**WHAT IS NEEDED**
If an entry holds a picture, drop the picture and restate the rest word for word.

**EXCERPTED RECORDS**
______

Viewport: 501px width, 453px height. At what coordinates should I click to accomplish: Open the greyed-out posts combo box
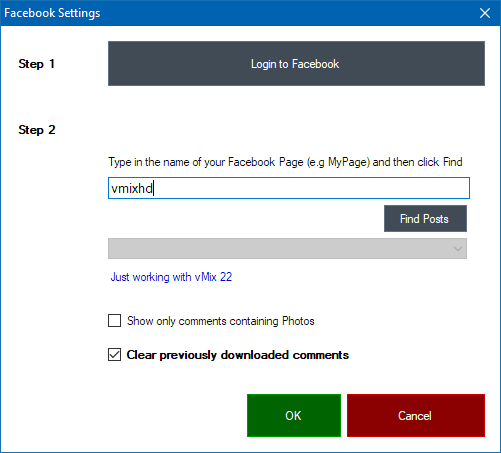[x=287, y=248]
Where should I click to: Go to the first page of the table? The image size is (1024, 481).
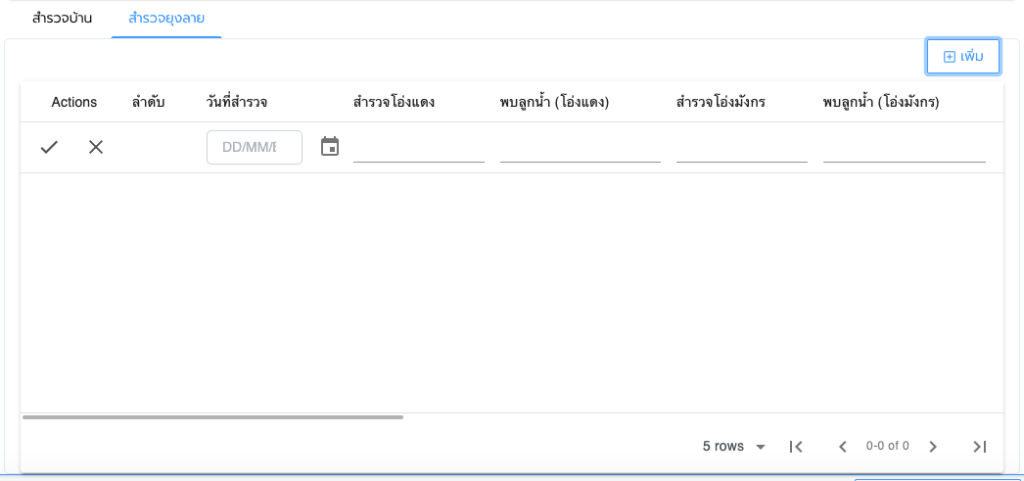coord(796,446)

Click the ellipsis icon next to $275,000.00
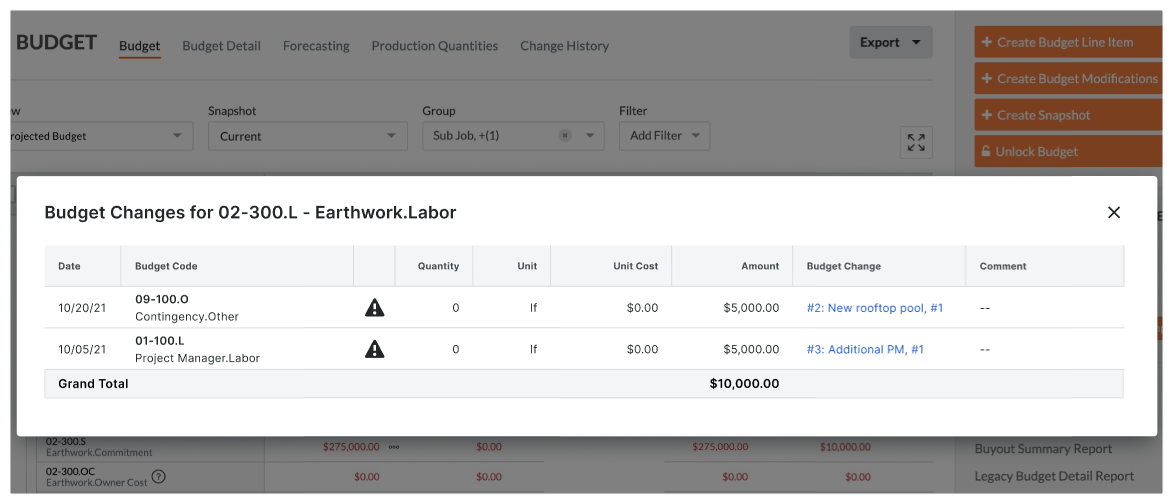click(394, 447)
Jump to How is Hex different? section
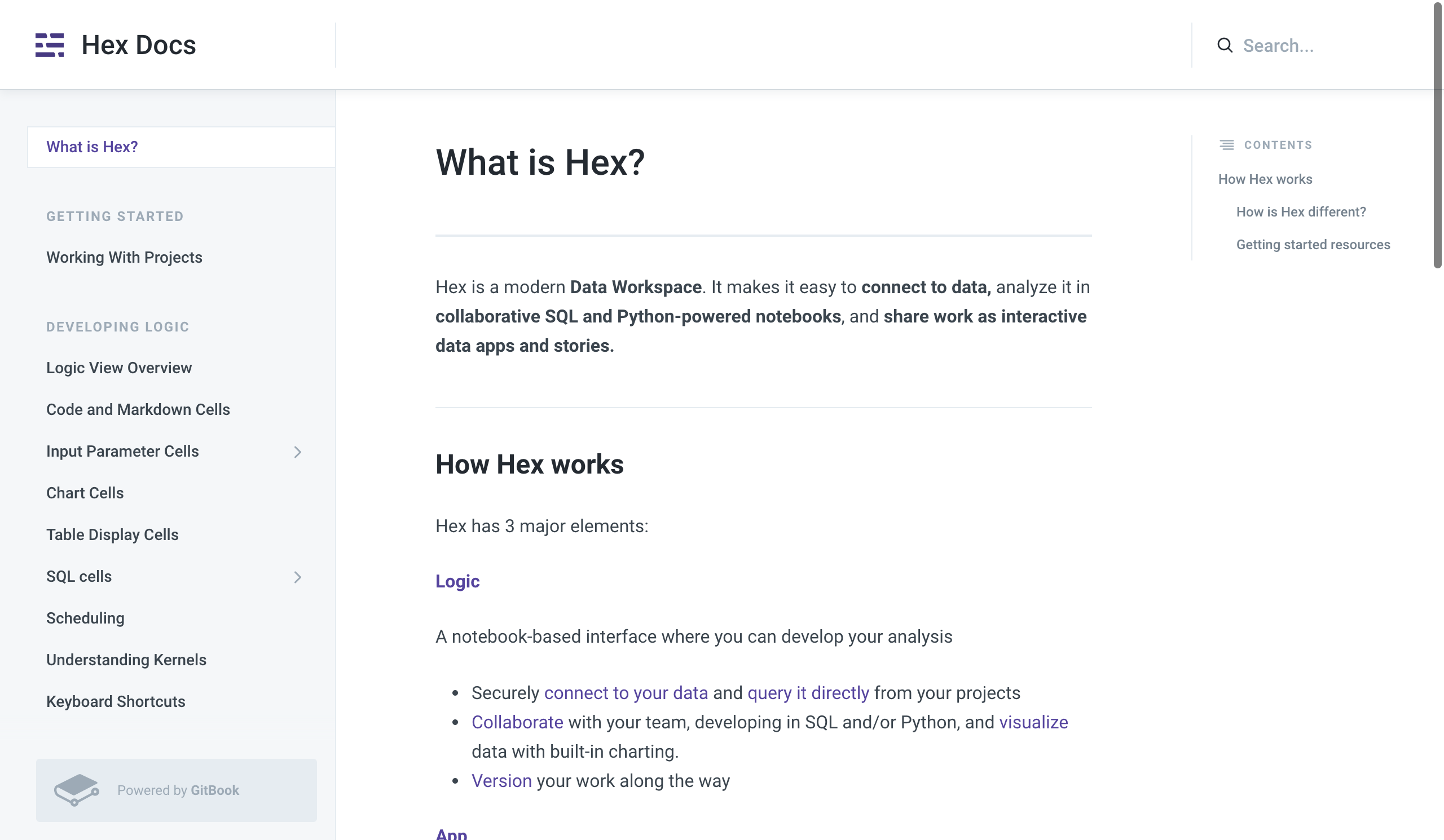 click(x=1301, y=212)
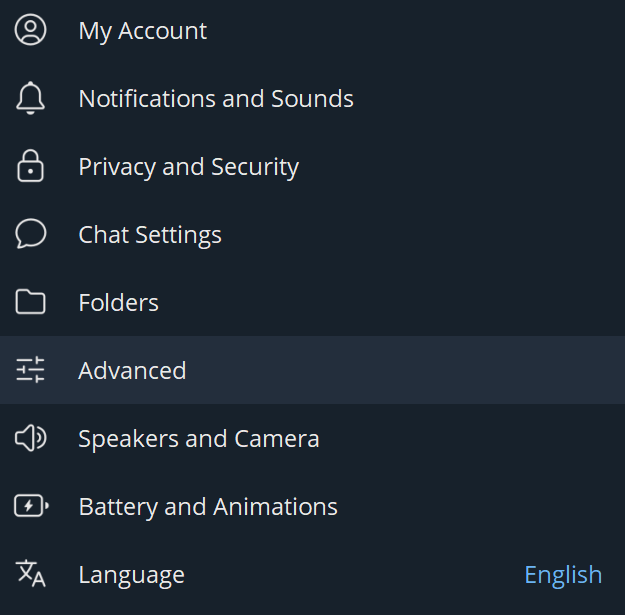The image size is (625, 615).
Task: Click the battery icon for animations
Action: pyautogui.click(x=31, y=506)
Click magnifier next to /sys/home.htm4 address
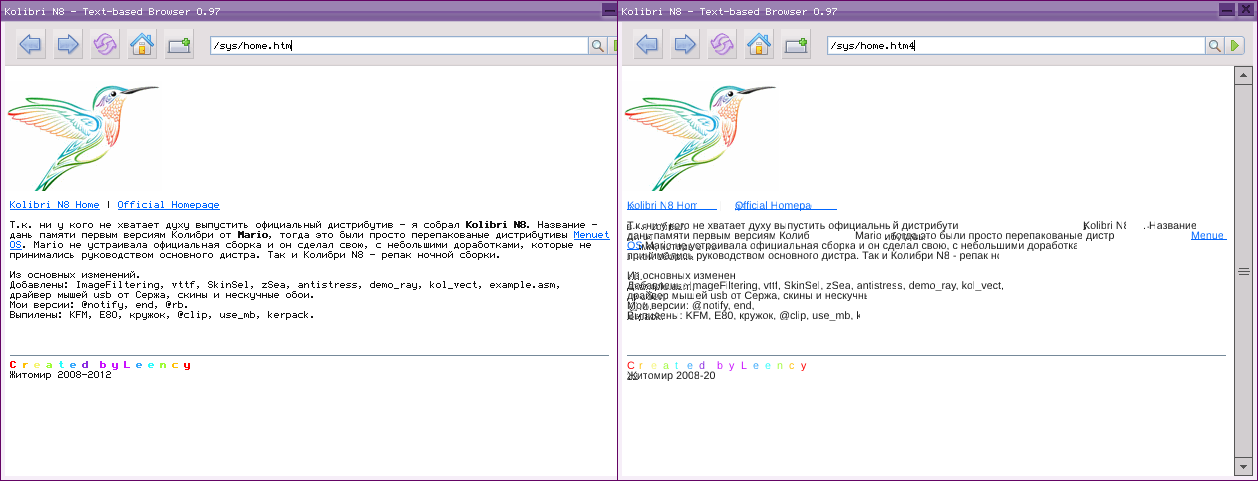The image size is (1258, 481). coord(1215,46)
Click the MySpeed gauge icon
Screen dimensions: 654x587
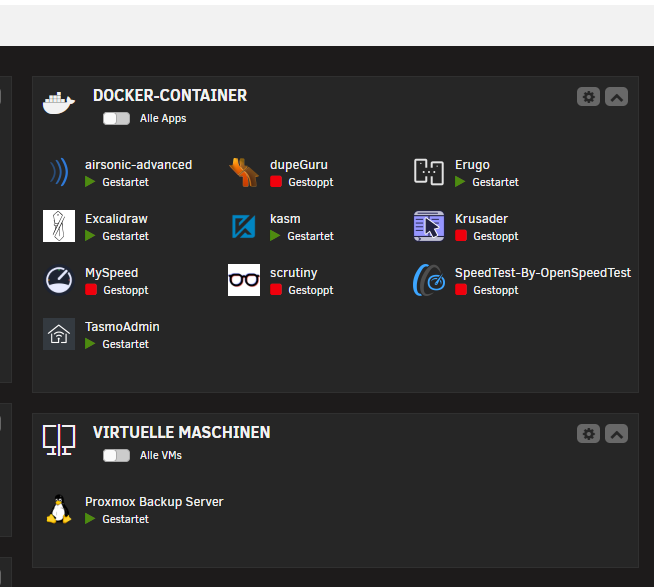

______

**RESULT FOR THIS EXERCISE**
Viewport: 501px width, 453px height. At what coordinates should I click to accomplish: Open the greyed-out posts combo box
[x=287, y=248]
Where should I click to: Go to the first page of the table? The image size is (1024, 481).
coord(796,446)

Click the ellipsis icon next to $275,000.00
click(394, 447)
Jump to How is Hex different? section
 click(x=1301, y=212)
The image size is (625, 615).
Task: Click the battery icon for animations
Action: pyautogui.click(x=31, y=506)
Click magnifier next to /sys/home.htm4 address
The image size is (1258, 481). coord(1215,46)
Click the MySpeed gauge icon
Screen dimensions: 654x587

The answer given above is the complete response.